Dokument:
========

In der City werden die Stühle für die Gäste vorbereitet. Foto: Lichtgut//Leif Piechowski

Am Montag ist es nach mehr als acht Wochen soweit – die Gastronomien haben wieder geöffnet. In Restaurants, Biergärten und Cafés atmen die Gastronomen, denn die Gäste lassen nicht auf sich warten.

Stuttgart - Ein Päuschen im Café: was vor Corona selbstverständlich war, fühlte sich am Tag eins nach der Zwangspause komisch an. Bei strahlendem Sonnenschein genossen die ersten Passanten ihre wieder gewonnene Freiheit. Zum Aufakt gab es gleich doppelte ministerielle Unterstützung für die Gastronomen.

Heimisches als Appetithappen

Am Montagfrüh öffentlich einen Schoppen trinken? Auf so einen Pressetermin könne in normalen Zeiten wohl nur ein Beamter aus dem Finanzministerium kommen, sagte Landwirtschaftsminister Peter Hauk (CDU) am Montagmorgen bei einer Verkostung von drei badischen und drei württembergischen Weinen im Restaurant Paladion in Böblingen. Aber die Zeiten sind nicht normal und Minister Hauk als Teilhaber der landesweiten Kampagne „Schmeck den Süden“ sagte, „so einen Tag lasse ich mir für einen Restaurantbesuch nicht nehmen.“ Mehr als acht Wochen dauerte der Shutdown der Gastronomie, mit unermesslichem Schaden.

„Das war für uns eine gefühlte Ewigkeit. Ich bin heute so aufgeregt wie bei der Eröffnung meines ersten Lokals vor 40 Jahren“, so Wirt Thomas Heiling, Gruppenvorsitzender für Gastronomie bei der Dehoga. Heiling servierte Snacks mit Produkten aus Baden-Württemberg. Solche heimischen Produkte zu konsumieren, meinte Minister Hauk, könnte wegen der Krise zunehmen: „Unsere Hofläden spüren das schon. Die Leute besinnen sich wieder auf das Näherliegende.“ Der Minister lobte die Absicht von Grün-Schwarz einen weiteren Rettungsschirm mit mehr als 300 Millionen Euro für die Gastronomie im Land aufzuspannen und sah einen weiteren Hoffnungsschimmer: „Es wird bald Lockerungen für Familienfeiern bis zu 100 Personen geben – und die sind gut planbar.“ Widerspruch erntete Hauk mit der Bemerkung, dass Betriebe eine „Durststrecke von zwei bis drei Monaten“ eigentlich überstehen müssten.

========

Auflistung:

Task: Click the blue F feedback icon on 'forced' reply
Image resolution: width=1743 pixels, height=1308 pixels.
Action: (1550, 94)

========

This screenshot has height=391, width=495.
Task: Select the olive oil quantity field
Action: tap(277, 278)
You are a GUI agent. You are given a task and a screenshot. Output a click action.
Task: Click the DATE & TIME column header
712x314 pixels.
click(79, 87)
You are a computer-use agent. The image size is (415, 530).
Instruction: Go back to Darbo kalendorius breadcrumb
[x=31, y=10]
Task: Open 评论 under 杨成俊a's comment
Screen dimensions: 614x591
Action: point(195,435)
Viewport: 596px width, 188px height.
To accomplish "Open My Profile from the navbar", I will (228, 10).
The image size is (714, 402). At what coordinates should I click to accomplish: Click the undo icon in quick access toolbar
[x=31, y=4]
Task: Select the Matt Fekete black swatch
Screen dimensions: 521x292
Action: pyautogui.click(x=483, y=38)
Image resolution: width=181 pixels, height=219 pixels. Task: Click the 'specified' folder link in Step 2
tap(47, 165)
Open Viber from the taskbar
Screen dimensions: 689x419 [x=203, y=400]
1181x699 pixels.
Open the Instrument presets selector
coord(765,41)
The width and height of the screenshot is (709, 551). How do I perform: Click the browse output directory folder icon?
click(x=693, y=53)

========

Aufgaben:
• 1. Schreiben Sie aus dem Artikel über die Wiedereröffnung der Gastronomie den Abschnitt zwischen „Am Montagfrüh öffentlich“ und „mit unermesslichem Schaden.“, beide einschließlich, wortgetreu ab.
• 2. Fassen Sie den Absatz des Artikels über die Wiedereröffnung der Gastronomie, der mit „Am Montagfrüh öffentlich einen Schoppen trinken?“ beginnt, als knappe Stichpunktliste zusammen, ohne wesentliche Fakten auszulassen.
• 3. Führen Sie den Artikel über die Wiedereröffnung der Gastronomie im Anschluss an seinen letzten Satz weiter.
Die Zeilen haben mit dem Artikel über die Wiedereröffnung der Gastronomie nichts zu tun.

Schriftliche Antworten:
• 1.
Am Montagfrüh öffentlich einen Schoppen trinken? Auf so einen Pressetermin könne in normalen Zeiten wohl nur ein Beamter aus dem Finanzministerium kommen, sagte Landwirtschaftsminister Peter Hauk (CDU) am Montagmorgen bei einer Verkostung von drei badischen und drei württembergischen Weinen im Restaurant Paladion in Böblingen. Aber die Zeiten sind nicht normal und Minister Hauk als Teilhaber der landesweiten Kampagne „Schmeck den Süden“ sagte, „so einen Tag lasse ich mir für einen Restaurantbesuch nicht nehmen.“ Mehr als acht Wochen dauerte der Shutdown der Gastronomie, mit unermesslichem Schaden.

• 2.
- Landwirtschaftsminister Peter Hauk (CDU) nahm am Montagmorgen an einer Verkostung im Restaurant Paladion in Böblingen teil.
- Verkostet wurden je drei badische und drei württembergische Weine.
- Hauk scherzte, zu einem solchen Pressetermin am Montagfrüh käme in normalen Zeiten wohl nur ein Beamter aus dem Finanzministerium.
- Als Teilhaber der landesweiten Kampagne „Schmeck den Süden“ wollte er sich diesen Tag für einen Restaurantbesuch nicht nehmen lassen.
- Der Shutdown der Gastronomie dauerte mehr als acht Wochen und richtete unermesslichen Schaden an.

• 3.
„Das ist heute leider nicht mehr so. Die Betriebe haben nicht mehr so viel auf der hohen Kante“, entgegnete ihm Hermann Hohl, der Präsident des württembergischen Weinbauverbandes. Hohl sieht Gastronomen und Winzer im Südwesten in einem Boot, auch der Absatz der heimischen Weine habe durch die Schließung der Gaststätten gelitten.

Terrassen wieder geöffnet

Die Sonne hatte sich nicht lumpen lassen und zum Neustart der Gastronomie ihr Bestes gegeben. Mittags waren die Außenbereiche der Cafés und Restaurants in der Innenstadt bereits recht gut gefüllt. Innen jedoch herrschte meist Tristesse. Offensichtlich waren die Gäste vorsichtig – vielleicht auch, weil die Empfehlung, Plätze vorab zu reservieren, für Verwirrung sorgte. „Bei uns kann man spontan einen Kaffee trinken“, hieß es etwa in der Alten Kanzlei. Hier waren wieder beide Terrassen geöffnet. Allerdings mussten wie überall sonst auch die Gäste am Empfang warten und die Plätze wurden zugewiesen, denn so sieht es der Gesetzgeber vor.

Kontaktdaten auf ein Kärtchen

Auch auf der Terrasse von Carls Brauhaus standen keine „Reserviert“-Schilder. „Das würde keinen Sinn machen,“ sagte der Geschäftsführer Osman Madan. Wer sich setzen wollte, musste seine Kontaktdaten auf eine Karte schreiben, auch das ist Vorschrift. Das schien die Passanten nicht zu stören; im Außenbereich waren fast alle Tische belegt. Dennoch meinte Madan: „Wir sind froh, wenn wir dreißig Prozent der Gäste haben.“ Und es werde mindestens vier Wochen dauern, bis wieder eine gewisse Normalität eintrete.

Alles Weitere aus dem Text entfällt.